Gov. Phil Murphy will give his budget message to the Legislature on Tuesday, March 5. As the voice of the commercial real estate development industry in New Jersey, NAIOP’s attention will be focused on the messaging that emanates from Trenton. Given the headlines over the last several months, we are rightly concerned about the state’s fiscal health and its ability to withstand a recession, which is all but certain by 2020. Since the Great Recession in 2008, New Jersey’s economic growth rate has trailed other states in the region and nation. I have heard that New Jersey housing starts for January 2019 were only 7 percent of what they were in January 2018. Federal tax reform that changed the SALT deduction is leading to tax return shock for many New Jersey residents who count on refunds that may be far less than anticipated this year, leading to less local spending. With continued weak growth and the escalating costs of legacy entitlement obligations, the odds of doing well in even a moderate recession are greatly diminished. The accompanying dip in state revenues would likely devastate the budget.

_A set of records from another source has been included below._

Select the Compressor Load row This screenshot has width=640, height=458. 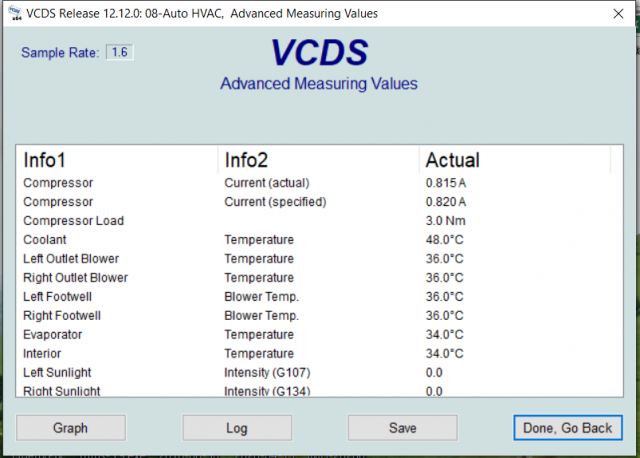pos(73,221)
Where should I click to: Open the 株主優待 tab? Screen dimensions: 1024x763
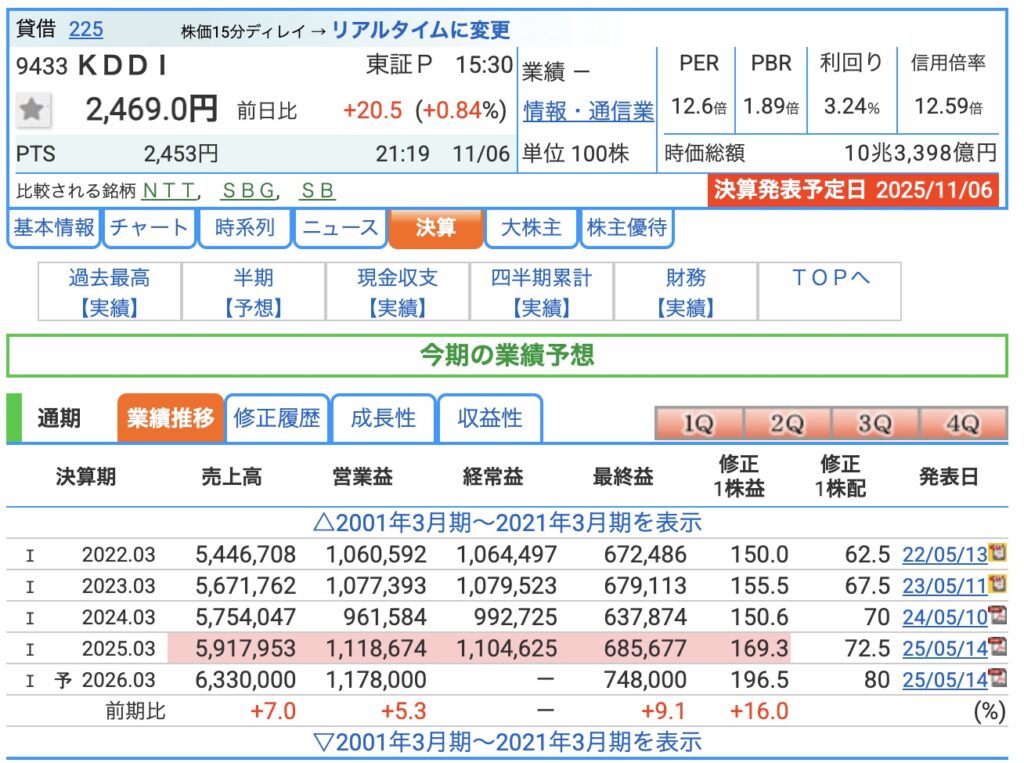(628, 228)
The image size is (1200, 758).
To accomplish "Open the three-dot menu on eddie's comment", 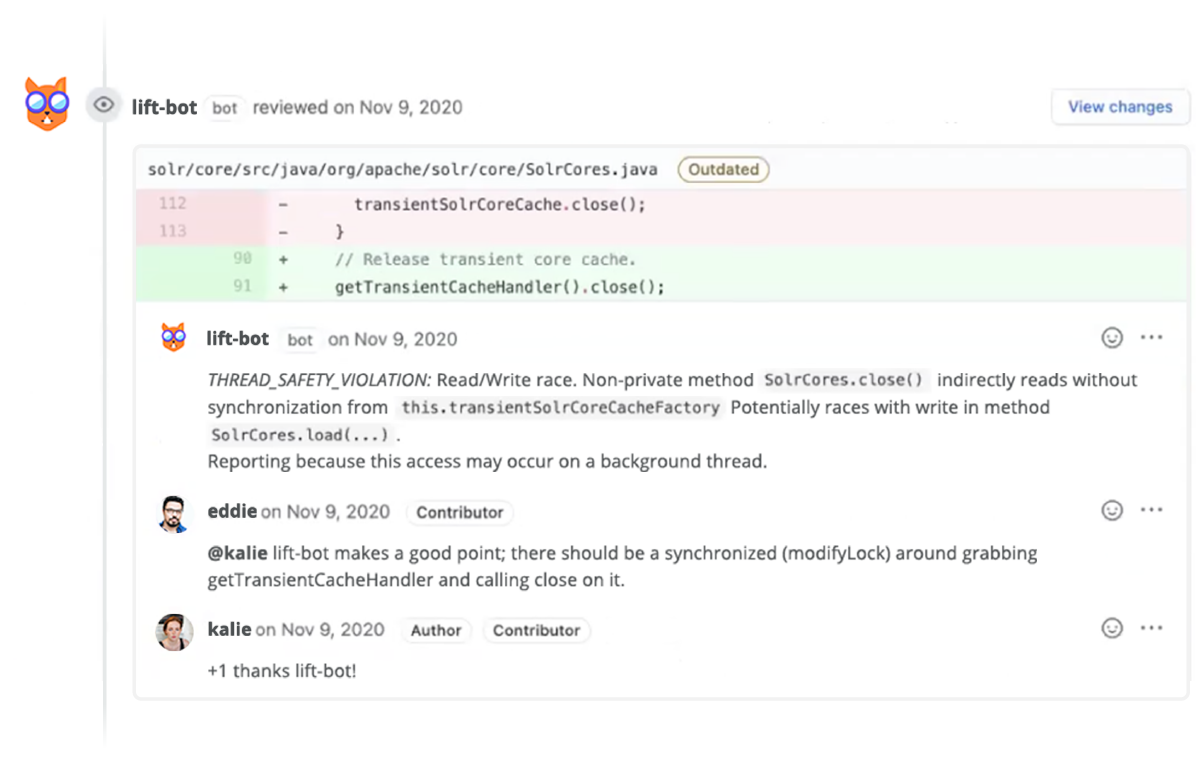I will pos(1151,511).
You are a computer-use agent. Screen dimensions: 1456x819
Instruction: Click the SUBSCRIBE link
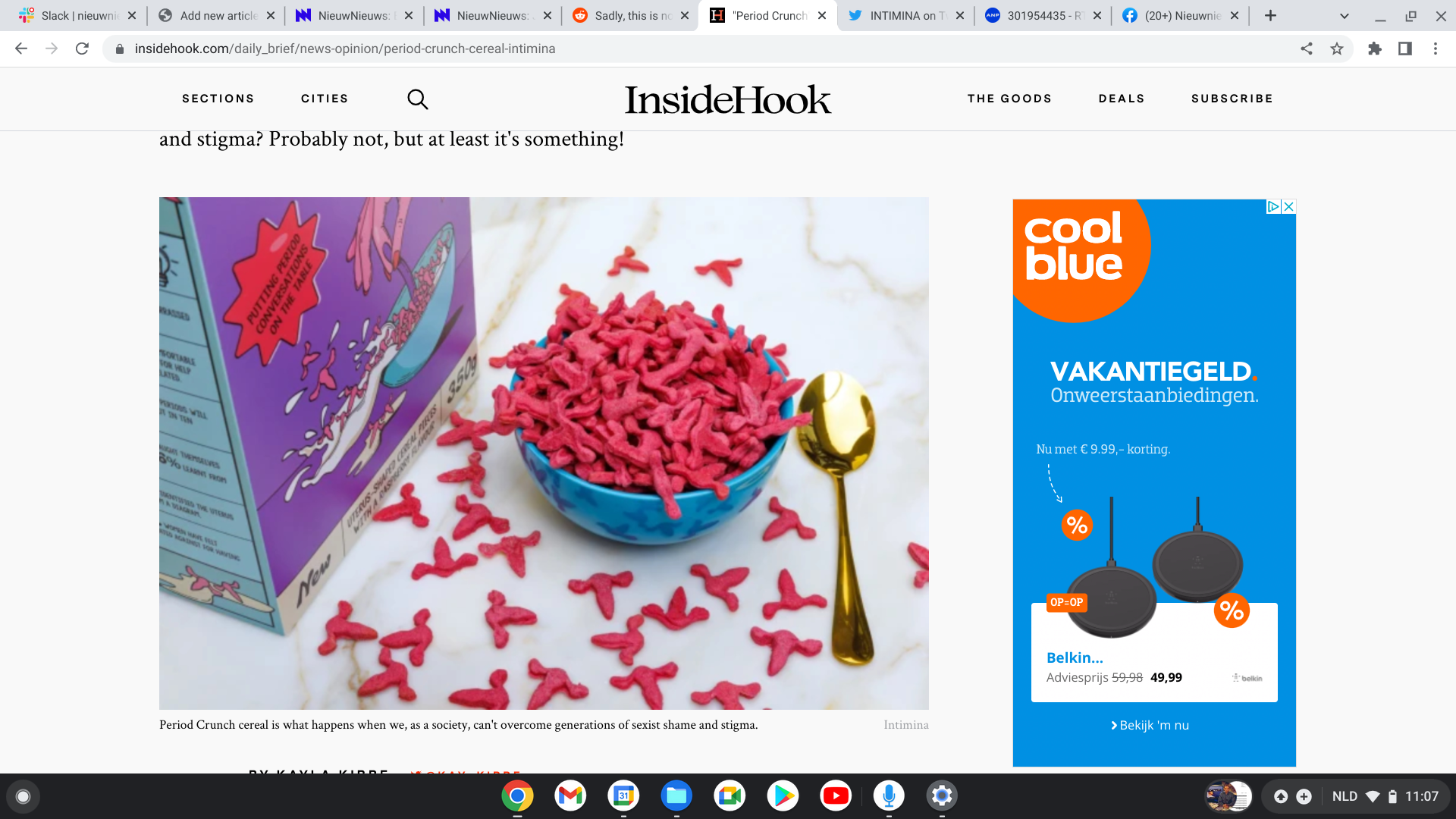pyautogui.click(x=1232, y=99)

On top of these concerns, business and trade associations, and our members, remain uncertain about how they will be impacted by pending and future legislative and executive public policy initiatives and decisions. Businesses and investors detest uncertainty and will avoid it wherever possible. One needs to look no further than the huge number of companies in Great Britain that are planning to relocate and are stockpiling their goods due to the uncertainties and disruptions associated with Brexit.
And what about the impacts on property owners and businesses from a national government shutdown and changes in federal policies affecting tariff rates and taxes that are likely to hit New Jersey more harshly than other states? Not to mention rising sea levels that regularly flood many of our communities unrelated to storm events.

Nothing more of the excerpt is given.